UN telah menjadi momok tersendiri bagi peserta didik dan guru. Artinya, peserta didik yang mendapat peringkat pertama di kelas pun dapat gagal karena UN. Hal ini dikarenakan ketika pada hari itu mereka mendapat nilai di bawah standar, ia harus menunggu satu tahun lagi untuk melanjutkan studinya atau mengikuti program Kejar Paket C atau B. Demikian juga seorang guru tidak memiliki kewenangan sedikit pun mengenai hasil UN.

Guru hanya dapat terdiam dan termangu melihat peserta didiknya tidak lulus UN. Pendidikan yang telah lama dijalani kandas oleh hasil ujian dalam waktu tidak lebih dari tiga hari. Seorang guru telah kehilangan kedaulatannya. Artinya, pergaulan, pendidikan, sendau gurau yang telah berlangsung tidak pernah dihargai oleh pemerintah. Pemerintah melalui UN telah menjadi hakim yang dapat memutuskan semuanya.

Mementingkan hasil

Guru sebagai individu yang mengetahui seluk-beluk dan kemampuan peserta didiknya tidak mampu berbuat banyak. Mereka tidak diberi kewenangan sedikit pun untuk menilai apakah peserta didiknya dapat lulus atau tidak.

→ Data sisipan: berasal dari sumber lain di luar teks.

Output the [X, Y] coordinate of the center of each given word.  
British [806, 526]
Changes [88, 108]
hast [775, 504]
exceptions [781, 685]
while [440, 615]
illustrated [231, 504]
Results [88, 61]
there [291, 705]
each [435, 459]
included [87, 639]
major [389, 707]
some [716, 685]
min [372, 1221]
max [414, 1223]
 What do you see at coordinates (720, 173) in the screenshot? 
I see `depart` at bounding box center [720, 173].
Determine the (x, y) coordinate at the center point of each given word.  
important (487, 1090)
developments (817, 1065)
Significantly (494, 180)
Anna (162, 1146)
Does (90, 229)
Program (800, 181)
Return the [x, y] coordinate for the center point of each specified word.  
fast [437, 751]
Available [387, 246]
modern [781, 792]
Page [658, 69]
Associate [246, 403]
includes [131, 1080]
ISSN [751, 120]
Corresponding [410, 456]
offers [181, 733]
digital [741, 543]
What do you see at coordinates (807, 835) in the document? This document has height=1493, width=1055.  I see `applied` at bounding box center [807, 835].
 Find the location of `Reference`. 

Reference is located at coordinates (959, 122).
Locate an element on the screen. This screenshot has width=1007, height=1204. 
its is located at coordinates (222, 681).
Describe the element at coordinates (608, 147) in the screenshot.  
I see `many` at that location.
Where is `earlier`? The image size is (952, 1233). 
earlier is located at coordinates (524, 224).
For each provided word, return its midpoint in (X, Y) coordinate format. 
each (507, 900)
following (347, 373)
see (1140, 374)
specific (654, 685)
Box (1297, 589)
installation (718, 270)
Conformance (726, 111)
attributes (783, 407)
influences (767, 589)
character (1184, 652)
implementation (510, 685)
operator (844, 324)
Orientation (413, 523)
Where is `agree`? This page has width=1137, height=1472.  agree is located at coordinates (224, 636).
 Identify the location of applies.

Padahal, sesuai Pasal 5 Ayat (1) dan Pasal 61 Ayat (2) UU Sisdiknas, seharusnya evaluasi hasil belajar dan penentu kelulusan peserta didik dilakukan oleh pendidik/guru dan satuan pendidikan/sekolah.

Kedaulatan guru sebagai insan pendidik dengan serta-merta dicabut oleh UN. Keadaan ini semakin memperparah kondisi pendidikan Indonesia. Artinya, pendidikan Indonesia masih bertumpu pada nilai-nilai akademis (kognitif) dan mengesampingkan nilai-nilai (kecerdasan) yang lain.

Pendidikan Indonesia masih sangat mementingkan hasil daripada proses. Artinya, pendidikan yang selama ini dijadikan basis penyadaran dan pendewasaan tidak lebih diukur dari nilai-nilai yang dapat dibuat. Materi kecerdasan yang lain, seperti kecerdasan emosional, dan spiritual, tidak tersentuh dan dihargai sama sekali.

Maka, tidak aneh jika akhir-akhir ini bangsa Indonesia banyak dihebohkan dengan kesurupan. Kesurupan kali tidak hanya menimpa pekerja pabrik-pabrik, tetapi juga menimpa peserta didik. Beban berat atau depresi akibat keadaan yang demikian menjadi hal yang biasa.

Menjelang UN, peserta didik ditekan sedemikian rupa untuk mengikuti jam tambahan. Hal ini dilakukan guna mengejar materi yang belum selesai dan mengenalkan peserta didik soal-soal UN. Banyak waktu yang sedianya digunakan peserta didik untuk refreshing dan bercanda dengan teman direnggut sedemikian rupa oleh UN.

Hal tersebut masih ditambah beban jam tambahan yang diberlakukan oleh lembaga bimbingan belajar.

Tren pasar

Sistem pendidikan Indonesia juga masih mengikuti tren pasar. Artinya, pendidikan Indonesia masih suka bongkar pasang sesuai keinginan orang-orang pusat (Jakarta). Jakarta sering kali dijadikan miniatur pendidikan Indonesia sehingga apa yang terjadi di Jakarta dengan serta-merta diterapkan di daerah.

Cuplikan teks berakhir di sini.